(Stored data entries)
== Segment start ==

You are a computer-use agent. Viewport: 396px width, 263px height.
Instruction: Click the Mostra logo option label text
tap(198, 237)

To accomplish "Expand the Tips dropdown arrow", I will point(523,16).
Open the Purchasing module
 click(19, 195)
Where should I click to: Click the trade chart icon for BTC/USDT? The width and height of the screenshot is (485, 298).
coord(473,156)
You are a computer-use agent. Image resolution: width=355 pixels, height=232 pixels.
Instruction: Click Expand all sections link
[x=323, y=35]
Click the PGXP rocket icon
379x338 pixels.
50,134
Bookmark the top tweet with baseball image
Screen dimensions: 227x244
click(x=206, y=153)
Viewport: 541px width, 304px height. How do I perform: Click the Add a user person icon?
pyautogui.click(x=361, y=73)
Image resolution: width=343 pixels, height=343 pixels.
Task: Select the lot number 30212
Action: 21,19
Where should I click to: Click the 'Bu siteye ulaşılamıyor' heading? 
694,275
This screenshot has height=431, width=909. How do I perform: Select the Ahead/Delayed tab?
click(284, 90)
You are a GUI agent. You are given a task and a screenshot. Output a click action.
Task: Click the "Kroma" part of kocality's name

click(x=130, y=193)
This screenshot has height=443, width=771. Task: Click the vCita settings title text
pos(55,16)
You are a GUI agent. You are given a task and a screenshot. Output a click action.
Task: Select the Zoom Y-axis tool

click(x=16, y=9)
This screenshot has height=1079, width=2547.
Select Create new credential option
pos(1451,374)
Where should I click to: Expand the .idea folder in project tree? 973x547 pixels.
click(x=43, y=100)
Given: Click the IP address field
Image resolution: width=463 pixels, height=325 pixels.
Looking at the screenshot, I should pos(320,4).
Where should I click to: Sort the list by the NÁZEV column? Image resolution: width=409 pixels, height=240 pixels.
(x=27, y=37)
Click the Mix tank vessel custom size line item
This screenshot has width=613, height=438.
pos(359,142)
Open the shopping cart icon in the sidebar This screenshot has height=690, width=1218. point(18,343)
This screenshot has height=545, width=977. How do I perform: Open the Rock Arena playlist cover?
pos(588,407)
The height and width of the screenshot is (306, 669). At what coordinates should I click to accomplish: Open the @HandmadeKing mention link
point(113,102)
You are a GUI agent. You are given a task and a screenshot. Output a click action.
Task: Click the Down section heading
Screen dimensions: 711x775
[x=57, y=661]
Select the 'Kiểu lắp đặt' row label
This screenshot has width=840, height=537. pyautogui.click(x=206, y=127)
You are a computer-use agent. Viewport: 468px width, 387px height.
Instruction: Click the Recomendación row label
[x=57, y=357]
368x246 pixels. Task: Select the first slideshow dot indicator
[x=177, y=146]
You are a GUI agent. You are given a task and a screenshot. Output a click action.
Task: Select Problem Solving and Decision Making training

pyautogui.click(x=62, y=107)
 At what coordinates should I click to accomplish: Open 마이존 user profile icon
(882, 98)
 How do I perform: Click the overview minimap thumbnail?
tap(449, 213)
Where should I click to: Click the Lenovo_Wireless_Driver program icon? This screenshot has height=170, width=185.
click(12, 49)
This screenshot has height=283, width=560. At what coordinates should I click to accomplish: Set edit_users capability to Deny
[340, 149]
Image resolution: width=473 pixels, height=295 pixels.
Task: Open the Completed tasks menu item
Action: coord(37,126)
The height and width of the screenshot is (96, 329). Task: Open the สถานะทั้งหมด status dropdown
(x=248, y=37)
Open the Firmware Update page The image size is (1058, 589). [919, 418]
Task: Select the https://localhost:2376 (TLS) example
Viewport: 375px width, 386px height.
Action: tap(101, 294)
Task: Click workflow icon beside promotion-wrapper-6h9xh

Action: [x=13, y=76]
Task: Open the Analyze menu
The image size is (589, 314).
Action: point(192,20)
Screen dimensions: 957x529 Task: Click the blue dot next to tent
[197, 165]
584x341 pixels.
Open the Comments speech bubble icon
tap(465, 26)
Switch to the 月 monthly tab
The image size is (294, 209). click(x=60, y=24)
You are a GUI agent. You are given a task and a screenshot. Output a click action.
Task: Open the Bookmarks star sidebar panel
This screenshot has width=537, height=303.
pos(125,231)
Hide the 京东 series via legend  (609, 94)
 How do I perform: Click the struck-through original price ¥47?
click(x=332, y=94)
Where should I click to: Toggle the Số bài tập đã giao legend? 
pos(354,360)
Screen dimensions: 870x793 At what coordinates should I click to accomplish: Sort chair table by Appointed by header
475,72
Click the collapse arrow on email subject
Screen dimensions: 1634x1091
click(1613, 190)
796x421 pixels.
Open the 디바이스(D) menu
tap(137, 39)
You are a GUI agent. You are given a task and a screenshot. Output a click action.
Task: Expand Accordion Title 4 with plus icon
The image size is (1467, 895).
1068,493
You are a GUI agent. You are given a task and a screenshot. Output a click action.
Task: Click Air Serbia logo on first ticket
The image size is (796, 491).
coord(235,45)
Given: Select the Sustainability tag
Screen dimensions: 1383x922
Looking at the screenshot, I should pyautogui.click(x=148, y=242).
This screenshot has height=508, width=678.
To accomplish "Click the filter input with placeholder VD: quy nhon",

== Segment end ==

◆ **WHAT TO DO**: Return solely the count of lines in the data above in which the word "sidebar" occurs.

◆ **WORKED SOLUTION**: 2